* ACTIVITY *
In the entries below, find every line with "Given" and copy it.

* INFORMATION *
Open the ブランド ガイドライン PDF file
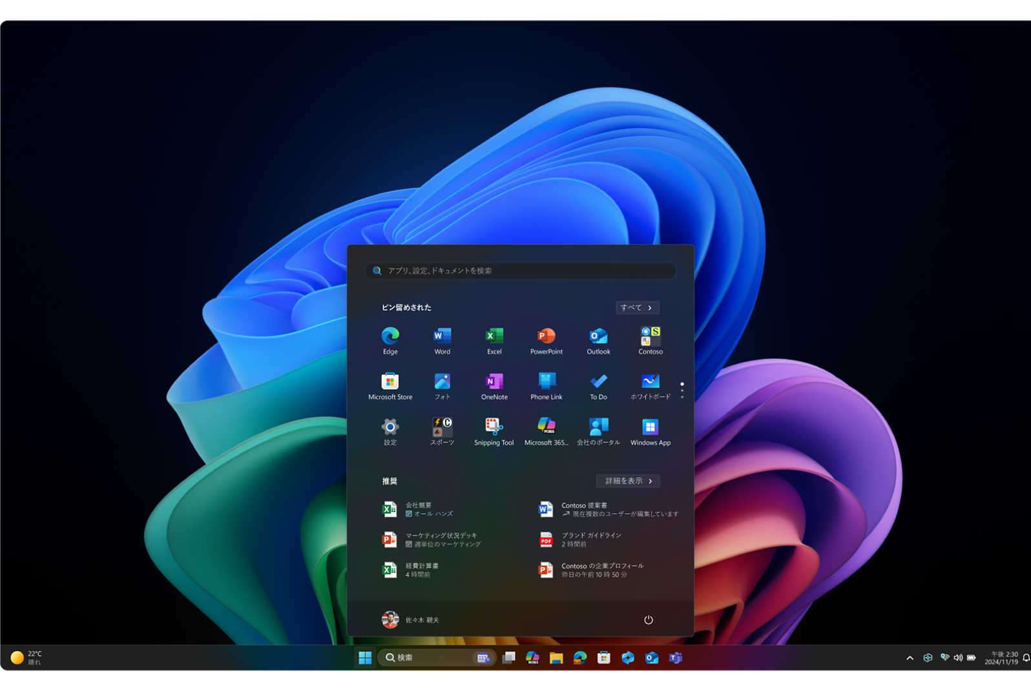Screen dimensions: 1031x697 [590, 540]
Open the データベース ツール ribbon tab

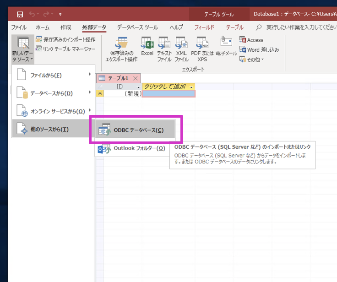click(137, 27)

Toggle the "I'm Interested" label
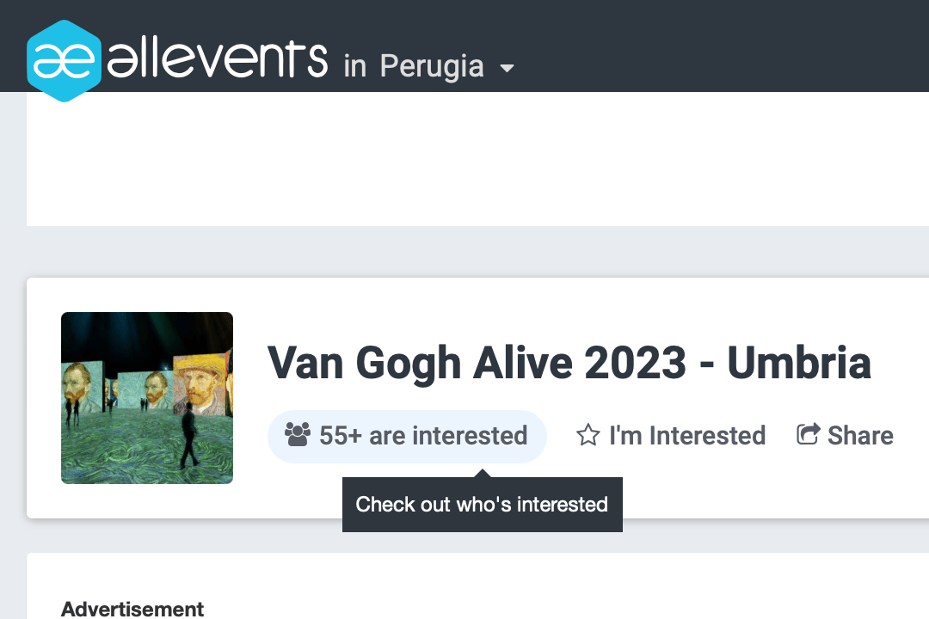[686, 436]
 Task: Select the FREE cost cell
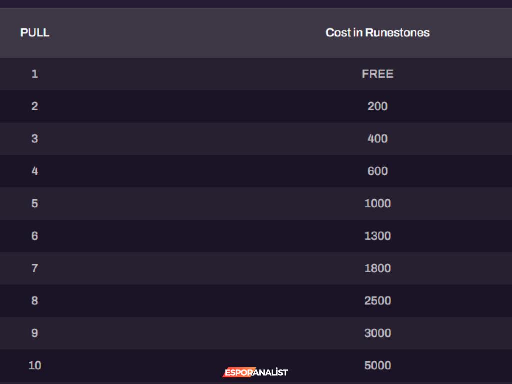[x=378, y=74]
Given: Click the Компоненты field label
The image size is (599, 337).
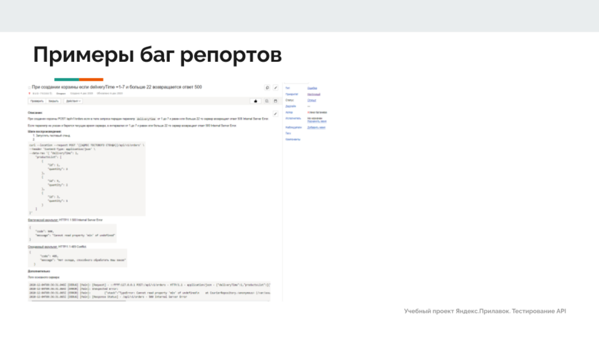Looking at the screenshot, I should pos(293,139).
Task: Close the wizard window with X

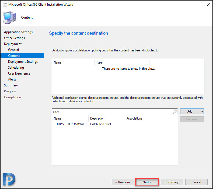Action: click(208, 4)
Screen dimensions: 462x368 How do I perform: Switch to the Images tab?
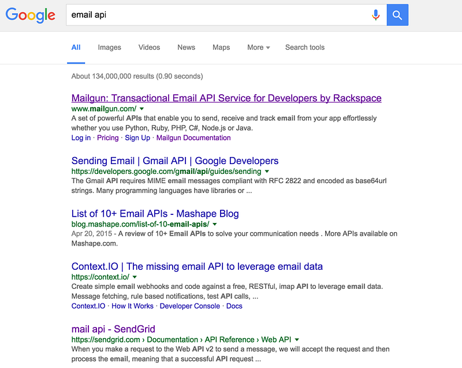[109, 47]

---

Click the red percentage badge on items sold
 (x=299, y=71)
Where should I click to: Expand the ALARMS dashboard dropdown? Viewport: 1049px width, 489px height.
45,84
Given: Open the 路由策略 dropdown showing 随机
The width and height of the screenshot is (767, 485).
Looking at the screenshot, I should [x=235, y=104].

* FINAL ANSWER *
Given: Click the Компоненты field label
Given: Open the 路由策略 dropdown showing 随机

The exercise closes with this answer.